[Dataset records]
>> Start
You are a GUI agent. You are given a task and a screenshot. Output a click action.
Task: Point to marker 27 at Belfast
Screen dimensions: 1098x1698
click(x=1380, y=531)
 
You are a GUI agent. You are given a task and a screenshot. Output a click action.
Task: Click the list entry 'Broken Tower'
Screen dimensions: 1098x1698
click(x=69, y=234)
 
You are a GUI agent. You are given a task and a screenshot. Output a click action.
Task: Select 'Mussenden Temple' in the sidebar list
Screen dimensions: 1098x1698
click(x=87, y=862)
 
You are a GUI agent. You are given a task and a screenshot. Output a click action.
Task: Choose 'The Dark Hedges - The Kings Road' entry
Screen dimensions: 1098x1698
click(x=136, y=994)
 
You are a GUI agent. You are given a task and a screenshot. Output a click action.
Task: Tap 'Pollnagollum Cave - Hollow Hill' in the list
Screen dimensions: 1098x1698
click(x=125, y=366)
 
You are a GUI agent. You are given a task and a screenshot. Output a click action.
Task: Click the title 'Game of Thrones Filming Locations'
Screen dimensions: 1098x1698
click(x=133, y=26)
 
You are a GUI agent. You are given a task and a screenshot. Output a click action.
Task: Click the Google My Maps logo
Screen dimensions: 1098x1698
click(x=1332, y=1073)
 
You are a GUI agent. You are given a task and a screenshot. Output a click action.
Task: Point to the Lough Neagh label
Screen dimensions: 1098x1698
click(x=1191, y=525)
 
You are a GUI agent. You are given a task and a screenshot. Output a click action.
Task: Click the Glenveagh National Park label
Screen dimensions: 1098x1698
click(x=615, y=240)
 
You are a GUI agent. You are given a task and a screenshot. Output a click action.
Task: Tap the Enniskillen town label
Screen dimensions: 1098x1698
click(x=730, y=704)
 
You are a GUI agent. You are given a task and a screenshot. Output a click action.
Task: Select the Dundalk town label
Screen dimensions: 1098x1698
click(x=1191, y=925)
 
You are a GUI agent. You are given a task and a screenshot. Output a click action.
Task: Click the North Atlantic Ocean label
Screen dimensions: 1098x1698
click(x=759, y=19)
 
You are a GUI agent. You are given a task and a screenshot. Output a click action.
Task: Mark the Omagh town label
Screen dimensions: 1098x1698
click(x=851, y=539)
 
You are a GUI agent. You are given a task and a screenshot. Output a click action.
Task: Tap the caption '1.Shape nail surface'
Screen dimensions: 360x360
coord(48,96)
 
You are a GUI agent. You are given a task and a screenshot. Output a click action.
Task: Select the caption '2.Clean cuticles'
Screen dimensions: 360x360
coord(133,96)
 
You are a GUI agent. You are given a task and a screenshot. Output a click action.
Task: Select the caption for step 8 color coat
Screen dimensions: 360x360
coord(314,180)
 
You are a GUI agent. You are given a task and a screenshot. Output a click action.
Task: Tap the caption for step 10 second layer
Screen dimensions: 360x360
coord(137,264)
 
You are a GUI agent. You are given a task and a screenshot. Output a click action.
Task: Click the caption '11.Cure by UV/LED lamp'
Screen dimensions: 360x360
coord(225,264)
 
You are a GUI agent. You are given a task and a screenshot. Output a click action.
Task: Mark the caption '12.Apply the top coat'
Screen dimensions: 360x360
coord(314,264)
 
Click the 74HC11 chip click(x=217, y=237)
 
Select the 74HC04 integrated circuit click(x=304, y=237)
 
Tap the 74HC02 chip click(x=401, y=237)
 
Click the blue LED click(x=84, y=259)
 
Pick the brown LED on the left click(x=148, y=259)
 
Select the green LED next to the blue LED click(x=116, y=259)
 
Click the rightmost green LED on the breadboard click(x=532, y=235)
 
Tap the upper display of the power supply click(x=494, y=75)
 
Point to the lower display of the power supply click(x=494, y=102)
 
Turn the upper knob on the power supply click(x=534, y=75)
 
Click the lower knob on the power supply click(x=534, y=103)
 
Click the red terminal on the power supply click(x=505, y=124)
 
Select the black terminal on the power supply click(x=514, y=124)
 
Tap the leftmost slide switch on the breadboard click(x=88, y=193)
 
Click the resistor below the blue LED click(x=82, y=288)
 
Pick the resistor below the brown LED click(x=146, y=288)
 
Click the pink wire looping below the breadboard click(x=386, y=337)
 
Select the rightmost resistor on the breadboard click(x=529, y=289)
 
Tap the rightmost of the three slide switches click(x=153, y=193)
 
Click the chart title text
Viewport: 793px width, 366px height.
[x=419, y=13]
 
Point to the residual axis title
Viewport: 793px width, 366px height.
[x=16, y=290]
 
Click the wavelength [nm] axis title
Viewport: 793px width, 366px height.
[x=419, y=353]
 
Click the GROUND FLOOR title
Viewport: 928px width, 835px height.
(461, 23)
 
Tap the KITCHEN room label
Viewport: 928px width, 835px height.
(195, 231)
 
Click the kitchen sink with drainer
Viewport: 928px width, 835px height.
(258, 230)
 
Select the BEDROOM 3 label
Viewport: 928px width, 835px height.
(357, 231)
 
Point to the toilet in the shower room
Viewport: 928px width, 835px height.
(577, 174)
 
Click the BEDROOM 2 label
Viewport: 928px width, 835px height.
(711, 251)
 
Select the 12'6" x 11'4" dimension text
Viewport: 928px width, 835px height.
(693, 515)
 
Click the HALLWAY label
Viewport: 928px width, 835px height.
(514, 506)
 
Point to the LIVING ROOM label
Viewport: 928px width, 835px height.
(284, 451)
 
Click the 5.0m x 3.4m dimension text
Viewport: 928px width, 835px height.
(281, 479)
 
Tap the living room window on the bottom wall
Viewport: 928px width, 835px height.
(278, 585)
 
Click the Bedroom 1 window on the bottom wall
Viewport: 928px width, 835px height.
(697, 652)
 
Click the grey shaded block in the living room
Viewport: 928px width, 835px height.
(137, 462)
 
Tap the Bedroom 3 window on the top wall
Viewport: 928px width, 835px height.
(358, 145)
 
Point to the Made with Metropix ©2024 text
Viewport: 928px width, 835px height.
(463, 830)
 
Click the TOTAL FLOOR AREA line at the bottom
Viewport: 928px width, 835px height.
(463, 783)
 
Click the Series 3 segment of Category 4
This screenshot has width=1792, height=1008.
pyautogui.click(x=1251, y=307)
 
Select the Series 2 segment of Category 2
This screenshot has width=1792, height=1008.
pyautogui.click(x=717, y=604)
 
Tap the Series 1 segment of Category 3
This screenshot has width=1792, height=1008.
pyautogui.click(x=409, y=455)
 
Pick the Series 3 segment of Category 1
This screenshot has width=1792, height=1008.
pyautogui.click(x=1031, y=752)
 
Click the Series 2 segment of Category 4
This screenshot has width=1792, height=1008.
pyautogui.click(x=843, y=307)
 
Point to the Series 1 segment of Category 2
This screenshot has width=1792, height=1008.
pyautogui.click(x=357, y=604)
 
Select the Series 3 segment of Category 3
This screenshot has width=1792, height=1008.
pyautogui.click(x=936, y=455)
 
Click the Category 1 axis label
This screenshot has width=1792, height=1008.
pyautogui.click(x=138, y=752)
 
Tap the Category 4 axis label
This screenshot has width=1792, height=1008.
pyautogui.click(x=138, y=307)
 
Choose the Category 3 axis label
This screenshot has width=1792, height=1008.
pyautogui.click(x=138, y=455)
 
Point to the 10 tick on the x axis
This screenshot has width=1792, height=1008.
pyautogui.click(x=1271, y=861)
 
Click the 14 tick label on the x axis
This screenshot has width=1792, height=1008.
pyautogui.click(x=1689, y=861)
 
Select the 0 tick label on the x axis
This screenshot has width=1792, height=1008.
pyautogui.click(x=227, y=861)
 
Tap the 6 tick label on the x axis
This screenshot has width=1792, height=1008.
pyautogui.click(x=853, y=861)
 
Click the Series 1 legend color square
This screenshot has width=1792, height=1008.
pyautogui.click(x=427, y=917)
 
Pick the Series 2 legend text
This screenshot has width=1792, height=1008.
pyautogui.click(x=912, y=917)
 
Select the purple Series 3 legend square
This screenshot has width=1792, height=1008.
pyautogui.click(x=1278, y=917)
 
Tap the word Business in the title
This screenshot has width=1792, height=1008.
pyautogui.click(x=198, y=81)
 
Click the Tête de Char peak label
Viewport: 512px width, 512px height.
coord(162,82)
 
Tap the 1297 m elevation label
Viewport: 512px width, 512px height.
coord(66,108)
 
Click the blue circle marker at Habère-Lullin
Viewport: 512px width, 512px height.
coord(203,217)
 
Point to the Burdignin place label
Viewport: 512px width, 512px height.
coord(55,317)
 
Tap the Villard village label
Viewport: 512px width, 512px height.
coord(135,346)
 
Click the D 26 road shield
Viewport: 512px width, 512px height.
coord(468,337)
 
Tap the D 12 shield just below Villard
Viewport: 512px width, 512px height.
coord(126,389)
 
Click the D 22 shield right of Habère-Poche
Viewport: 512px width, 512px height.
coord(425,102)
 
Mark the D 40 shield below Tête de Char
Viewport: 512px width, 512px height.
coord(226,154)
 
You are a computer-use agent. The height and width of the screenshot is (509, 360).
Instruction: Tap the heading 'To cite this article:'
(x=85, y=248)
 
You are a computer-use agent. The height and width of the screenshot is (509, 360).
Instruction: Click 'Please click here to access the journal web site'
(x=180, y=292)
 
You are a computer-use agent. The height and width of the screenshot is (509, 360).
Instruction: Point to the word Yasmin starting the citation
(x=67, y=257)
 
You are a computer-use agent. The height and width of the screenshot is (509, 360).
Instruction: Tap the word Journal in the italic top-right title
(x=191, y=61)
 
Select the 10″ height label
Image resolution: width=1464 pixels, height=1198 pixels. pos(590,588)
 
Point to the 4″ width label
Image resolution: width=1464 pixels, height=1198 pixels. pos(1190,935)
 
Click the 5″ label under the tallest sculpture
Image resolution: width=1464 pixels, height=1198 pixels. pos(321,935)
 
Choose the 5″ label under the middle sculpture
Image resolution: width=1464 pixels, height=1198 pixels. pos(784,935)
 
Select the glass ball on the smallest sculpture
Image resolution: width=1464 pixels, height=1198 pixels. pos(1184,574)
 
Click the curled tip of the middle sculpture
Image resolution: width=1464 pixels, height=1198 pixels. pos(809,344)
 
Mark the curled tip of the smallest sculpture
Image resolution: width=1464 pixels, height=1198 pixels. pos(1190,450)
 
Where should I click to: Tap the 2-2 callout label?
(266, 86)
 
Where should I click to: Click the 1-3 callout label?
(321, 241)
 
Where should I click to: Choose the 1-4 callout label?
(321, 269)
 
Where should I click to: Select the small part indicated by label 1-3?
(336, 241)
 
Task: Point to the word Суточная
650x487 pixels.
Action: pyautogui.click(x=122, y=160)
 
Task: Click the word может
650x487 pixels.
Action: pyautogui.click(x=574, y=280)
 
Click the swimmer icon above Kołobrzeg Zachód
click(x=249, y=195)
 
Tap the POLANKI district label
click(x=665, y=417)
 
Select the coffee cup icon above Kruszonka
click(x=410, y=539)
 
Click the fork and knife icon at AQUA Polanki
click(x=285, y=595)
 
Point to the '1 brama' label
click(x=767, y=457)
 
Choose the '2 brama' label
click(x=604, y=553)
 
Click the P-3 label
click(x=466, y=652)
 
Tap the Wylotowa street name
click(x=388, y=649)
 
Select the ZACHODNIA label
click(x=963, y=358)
>> End
Reproduce the data from the line with "Click the HALLWAY label" up to and including the line with "pyautogui.click(x=409, y=455)", requests included, and adjust every coordinate in the answers by -60.

▶ [Solution for this exercise]:
Click the HALLWAY label
Viewport: 928px width, 835px height.
(454, 446)
 
Point to the LIVING ROOM label
Viewport: 928px width, 835px height.
(224, 391)
 
Click the 5.0m x 3.4m dimension text
Viewport: 928px width, 835px height.
(221, 419)
 
Tap the living room window on the bottom wall
Viewport: 928px width, 835px height.
(218, 525)
 
Click the Bedroom 1 window on the bottom wall
Viewport: 928px width, 835px height.
(637, 592)
 
Click the grey shaded block in the living room
Viewport: 928px width, 835px height.
(77, 402)
 
Tap the Bedroom 3 window on the top wall
Viewport: 928px width, 835px height.
(298, 85)
 
Point to the Made with Metropix ©2024 text
Viewport: 928px width, 835px height.
(403, 770)
 
Click the TOTAL FLOOR AREA line at the bottom
Viewport: 928px width, 835px height.
(403, 723)
 
Click the Series 3 segment of Category 4
This screenshot has width=1792, height=1008.
pyautogui.click(x=1191, y=247)
 
Select the Series 2 segment of Category 2
This screenshot has width=1792, height=1008.
pyautogui.click(x=657, y=544)
 
Tap the Series 1 segment of Category 3
This screenshot has width=1792, height=1008.
pyautogui.click(x=349, y=395)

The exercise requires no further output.